--- RECORDS PROVIDED ---

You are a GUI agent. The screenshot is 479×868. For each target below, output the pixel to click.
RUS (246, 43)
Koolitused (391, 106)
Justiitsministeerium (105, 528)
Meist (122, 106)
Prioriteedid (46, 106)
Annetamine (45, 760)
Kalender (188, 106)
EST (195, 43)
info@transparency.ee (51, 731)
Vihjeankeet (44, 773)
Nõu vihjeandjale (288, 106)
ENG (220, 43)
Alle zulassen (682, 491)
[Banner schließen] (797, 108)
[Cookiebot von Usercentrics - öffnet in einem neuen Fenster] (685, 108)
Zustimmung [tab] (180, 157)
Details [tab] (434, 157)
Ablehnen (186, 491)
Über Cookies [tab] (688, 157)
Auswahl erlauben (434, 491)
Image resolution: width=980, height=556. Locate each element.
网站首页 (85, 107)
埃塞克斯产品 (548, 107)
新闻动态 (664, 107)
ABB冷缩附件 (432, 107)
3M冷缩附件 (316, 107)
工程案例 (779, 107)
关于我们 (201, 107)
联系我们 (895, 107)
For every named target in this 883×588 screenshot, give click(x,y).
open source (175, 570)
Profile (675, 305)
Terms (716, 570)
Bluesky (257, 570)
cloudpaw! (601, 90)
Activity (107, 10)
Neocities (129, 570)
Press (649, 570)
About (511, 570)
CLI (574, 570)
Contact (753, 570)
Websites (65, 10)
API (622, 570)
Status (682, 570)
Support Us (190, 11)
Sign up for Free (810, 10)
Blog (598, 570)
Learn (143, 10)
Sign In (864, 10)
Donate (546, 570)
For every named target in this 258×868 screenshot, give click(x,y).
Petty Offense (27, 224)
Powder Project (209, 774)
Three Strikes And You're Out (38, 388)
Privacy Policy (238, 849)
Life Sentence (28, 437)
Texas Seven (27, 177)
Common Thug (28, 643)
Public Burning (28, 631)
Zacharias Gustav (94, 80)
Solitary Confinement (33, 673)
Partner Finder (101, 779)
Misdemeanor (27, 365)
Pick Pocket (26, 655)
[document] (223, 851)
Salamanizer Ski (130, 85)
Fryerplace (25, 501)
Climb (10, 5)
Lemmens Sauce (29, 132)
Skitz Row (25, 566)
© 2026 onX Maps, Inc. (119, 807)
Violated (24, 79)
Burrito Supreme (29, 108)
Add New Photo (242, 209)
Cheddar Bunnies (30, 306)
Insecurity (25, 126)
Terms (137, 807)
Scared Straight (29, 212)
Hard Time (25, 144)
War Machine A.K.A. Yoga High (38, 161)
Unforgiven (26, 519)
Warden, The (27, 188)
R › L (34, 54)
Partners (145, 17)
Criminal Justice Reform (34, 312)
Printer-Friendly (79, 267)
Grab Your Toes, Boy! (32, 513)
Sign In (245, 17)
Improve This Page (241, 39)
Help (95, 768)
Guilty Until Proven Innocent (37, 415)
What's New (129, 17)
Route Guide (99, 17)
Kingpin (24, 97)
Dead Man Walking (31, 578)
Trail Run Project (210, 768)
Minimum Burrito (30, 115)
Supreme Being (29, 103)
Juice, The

--- CHALLENGE ---
Recast every line of the entries above as a numbered list, omitting any blank lines.

--- FINAL ANSWER ---
1. You are a GUI agent. The screenshot is 479×868. For each target below, output the pixel to click.
2. RUS (246, 43)
3. Koolitused (391, 106)
4. Justiitsministeerium (105, 528)
5. Meist (122, 106)
6. Prioriteedid (46, 106)
7. Annetamine (45, 760)
8. Kalender (188, 106)
9. EST (195, 43)
10. info@transparency.ee (51, 731)
11. Vihjeankeet (44, 773)
12. Nõu vihjeandjale (288, 106)
13. ENG (220, 43)
14. Alle zulassen (682, 491)
15. [Banner schließen] (797, 108)
16. [Cookiebot von Usercentrics - öffnet in einem neuen Fenster] (685, 108)
17. Zustimmung [tab] (180, 157)
18. Details [tab] (434, 157)
19. Ablehnen (186, 491)
20. Über Cookies [tab] (688, 157)
21. Auswahl erlauben (434, 491)
22. Image resolution: width=980, height=556. Locate each element.
23. 网站首页 (85, 107)
24. 埃塞克斯产品 (548, 107)
25. 新闻动态 (664, 107)
26. ABB冷缩附件 (432, 107)
27. 3M冷缩附件 (316, 107)
28. 工程案例 (779, 107)
29. 关于我们 (201, 107)
30. 联系我们 (895, 107)
31. For every named target in this 883×588 screenshot, give click(x,y).
32. open source (175, 570)
33. Profile (675, 305)
34. Terms (716, 570)
35. Bluesky (257, 570)
36. cloudpaw! (601, 90)
37. Activity (107, 10)
38. Neocities (129, 570)
39. Press (649, 570)
40. About (511, 570)
41. CLI (574, 570)
42. Contact (753, 570)
43. Websites (65, 10)
44. API (622, 570)
45. Status (682, 570)
46. Support Us (190, 11)
47. Sign up for Free (810, 10)
48. Blog (598, 570)
49. Learn (143, 10)
50. Sign In (864, 10)
51. Donate (546, 570)
52. For every named target in this 258×868 screenshot, give click(x,y).
53. Petty Offense (27, 224)
54. Powder Project (209, 774)
55. Three Strikes And You're Out (38, 388)
56. Privacy Policy (238, 849)
57. Life Sentence (28, 437)
58. Texas Seven (27, 177)
59. Common Thug (28, 643)
60. Public Burning (28, 631)
61. Zacharias Gustav (94, 80)
62. Solitary Confinement (33, 673)
63. Partner Finder (101, 779)
64. Misdemeanor (27, 365)
65. Pick Pocket (26, 655)
66. [document] (223, 851)
67. Salamanizer Ski (130, 85)
68. Fryerplace (25, 501)
69. Climb (10, 5)
70. Lemmens Sauce (29, 132)
71. Skitz Row (25, 566)
72. © 2026 onX Maps, Inc. (119, 807)
73. Violated (24, 79)
74. Burrito Supreme (29, 108)
75. Add New Photo (242, 209)
76. Cheddar Bunnies (30, 306)
77. Insecurity (25, 126)
78. Terms (137, 807)
79. Scared Straight (29, 212)
80. Hard Time (25, 144)
81. War Machine A.K.A. Yoga High (38, 161)
82. Unforgiven (26, 519)
83. Warden, The (27, 188)
84. R › L (34, 54)
85. Partners (145, 17)
86. Criminal Justice Reform (34, 312)
87. Printer-Friendly (79, 267)
88. Grab Your Toes, Boy! (32, 513)
89. Sign In (245, 17)
90. Improve This Page (241, 39)
91. Help (95, 768)
92. Guilty Until Proven Innocent (37, 415)
93. What's New (129, 17)
94. Route Guide (99, 17)
95. Kingpin (24, 97)
96. Dead Man Walking (31, 578)
97. Trail Run Project (210, 768)
98. Minimum Burrito (30, 115)
99. Supreme Being (29, 103)
100. Juice, The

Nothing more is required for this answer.